The following is a partial transcript; for full story, listen to audio.
Forbes has called Frank Warren “the most trusted stranger in America.” He started collecting secrets in 2004. Since then, he has received over 400,000 postcards, each inscribed with a secret. He has a website, and now a new book titled, “PostSecret: Confessions on Life, Death and God.”
The book contains some lighter secrets, but there are also some very dark things.
“Secrets hit every note of human emotion,” says Warren. “They can be funny, joyful, sexual, hopeful, or heavy,”
These secrets have an impact on the way Warren now sees the world: “It makes me aware of everyday stories that we never get a chance to see.”

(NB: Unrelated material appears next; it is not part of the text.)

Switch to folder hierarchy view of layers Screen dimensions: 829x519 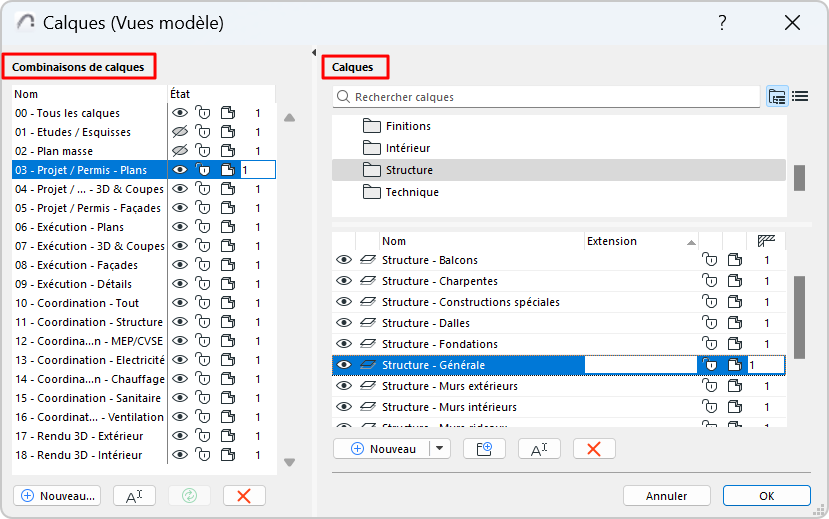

Almost all of the postcards submitted to PostSecret arrive anonymously. As some of these secrets are quite serious, Warren has taken the opportunity to provide some direction.
“When I get those, what I try to do is channel those feelings towards promoting 1-800-SUICIDE, the national suicide prevention hotline on the website. In fact, in five years, the PostSecret website/community has raised hundreds of thousands of dollars for Hopeline.”
One person wrote to Warren to say that they were no longer going to send him secrets on postcards for fear of them ending up in a book. For those that have sent in secrets, the reactions of having them published are mixed.
“Some people are thrilled, some people are terrified. In fact, I have had some people say that when they wrote down their secret on the card, they felt like they were making something up. But, when they took it to the mailbox, physically let it go, and then later saw it on the website, they realized there was a kernal of truth there.
“The whole process was a way for them to share a secret with themselves that they had been hiding from.”
There was an adjustment period for Warren at the start of the project. “I was stunned that people would trust me with such deep secrets,” he said.
“I felt that if I could create a safe, non-judgemental place where people could share those feelings, it could really be something special. But, I wasn’t prepared for 7 million visitors around the world coming and reading the secrets every month.”
After several years and a mountain of mail later, fatigue might plague others. Warren, however, hasn’t tired of them yet.
“After you see 400,000 of them you think they would be the same, or similar; but every day they are full of surprises. It is almost like poems or songs. I don’t think we ever run out of them. They are inexhaustibile.”